1 吉沢一ノ鳥居跡〜太刀抜岩分岐(上道経由)

2 吉沢桜橋〜太刀抜岩分岐(下道経由)

3 太刀抜岩分岐〜金桜神社下三ノ鳥居

4 金桜神社下三ノ鳥居〜根子坂(猫坂)上

5 根子坂(猫坂)〜下黒平

6 下黒平白雲橋〜龍ノ平


白雲橋のT字路から車道の法面を登って集落へと続く簡易舗装の細い急な歩道を登ると、手作りの動物除けの柵が設置してあった。慎重に枝木を一つずつ外し、何とか越えたら丁寧に元に戻した。身体能力と注意力とを要する作業なので、柵を壊さず元通りに戻すことができないなら、集落の方に迷惑になるので通るべきではない。坂の上には、長閑で美しい下黒平の村落が点在していた。狭い農道ほどの歩道脇の畑に並ぶ古びた地蔵は、絵に書いたような山村の風景だった。緩く登った村の上端には庄屋のような大きな民家があり、村を見下ろすように少名彦命を祀った小社が置かれていた。

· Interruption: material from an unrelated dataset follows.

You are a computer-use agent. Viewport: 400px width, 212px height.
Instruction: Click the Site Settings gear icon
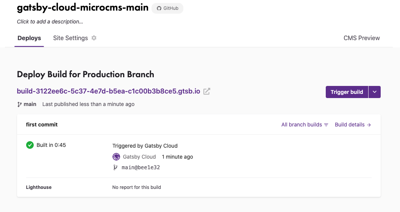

 村の出口もまた、今度は鋼製の鹿柵で塞いであったが、網の破れを潜って通過した。コンクリで溝状に固められた石堂沢を右岸に渡り、植林をうねうねと蛇行して登った。作業道として使われていると見え、歩きやすかった。3〜40mの高度を稼ぐと、のらりくらりした緩い登りになり、道型が不鮮明になった。遠回りして上がって来た車道(御岳林道)が急接近し、古道は少し切り崩されていた。道の痕跡や踏跡を繋いで進むと、緩い窪状で道が消滅し捜索を要した。時々見るピンクテープが目印になった。その先、下黒平、上黒平を隔てる峠の部分は、かつて植林関係か何かの作業場になっていたらしく、古道は消滅し、人為的な造成工事で地形が変わっていたので通過に手間取った。まず造成地の下側の段差を乗り越え、作業用車道を横断、茅の茂った平坦な作業場跡を横切ると、トタンの資材置き場とプレハブ小屋が建っていた。この一帯は造成により古道が完全に消えていた。

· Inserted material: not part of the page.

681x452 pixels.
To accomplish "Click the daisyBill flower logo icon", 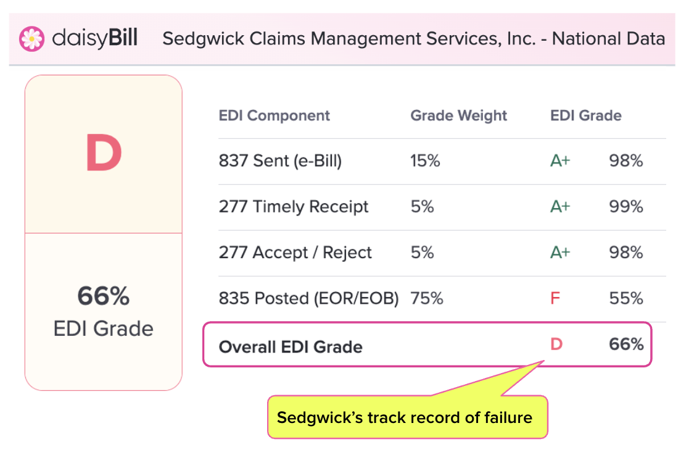I will click(x=31, y=39).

 プレハブ脇を通る御岳林道のカーブミラーの近くから古道の抉れた道型が回復したが、ヤブとゴミに埋もれ倒木が詰まって、通行が物理的に大変な状態だった。突破不能な深い茨を含むヤブの部分は下捲きした。その先ヒノキ植林に辛うじて古道の道型が残っていたが、酷く荒れて崩れた箇所もあった。また車道が近づいてきて、道型が不明になるとともに茨ヤブが酷くなったので、無理やり車道に移った。その地点、車道は前方の小窪に橋を渡していたが、その小窪を埋め立てた左側の敷地が昭和五十三年に廃校となった黒平小跡である。塀と正門、「想い出」の碑だけを残して更地になっていた。この辺りから上黒平の集落に差し掛かり、古道はほぼ車道と化しているようだった。下り出す直前に、道祖神が並んでいて、金峰山を背に集落を一望する場所があった。

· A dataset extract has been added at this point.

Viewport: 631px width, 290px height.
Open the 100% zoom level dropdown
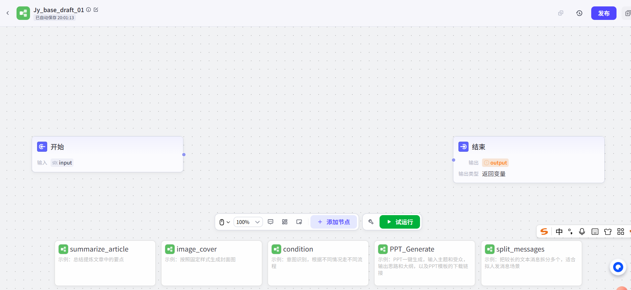tap(248, 222)
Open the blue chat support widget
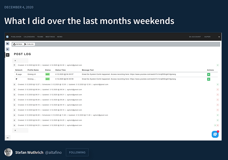The width and height of the screenshot is (228, 160). [215, 134]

  上黒平の古い家並みを通り過ぎた。村落中央の道が鉤型に曲がる所に、古い道祖神や祈念塔が置かれていた。小さな村の向こう端に、民俗芸能の能三番で知られる黒戸奈神社の凛々しい姿を見た。黒平の村名は、社名の黒戸奈が転じたものとされる[8]。右には甲府市民専用のレジャー施設いこいの里があり、その先、乙女高原を越えて塩平に抜ける荒川林道を右に分岐すると、甲府市有林の上黒平森林事務所が立っている。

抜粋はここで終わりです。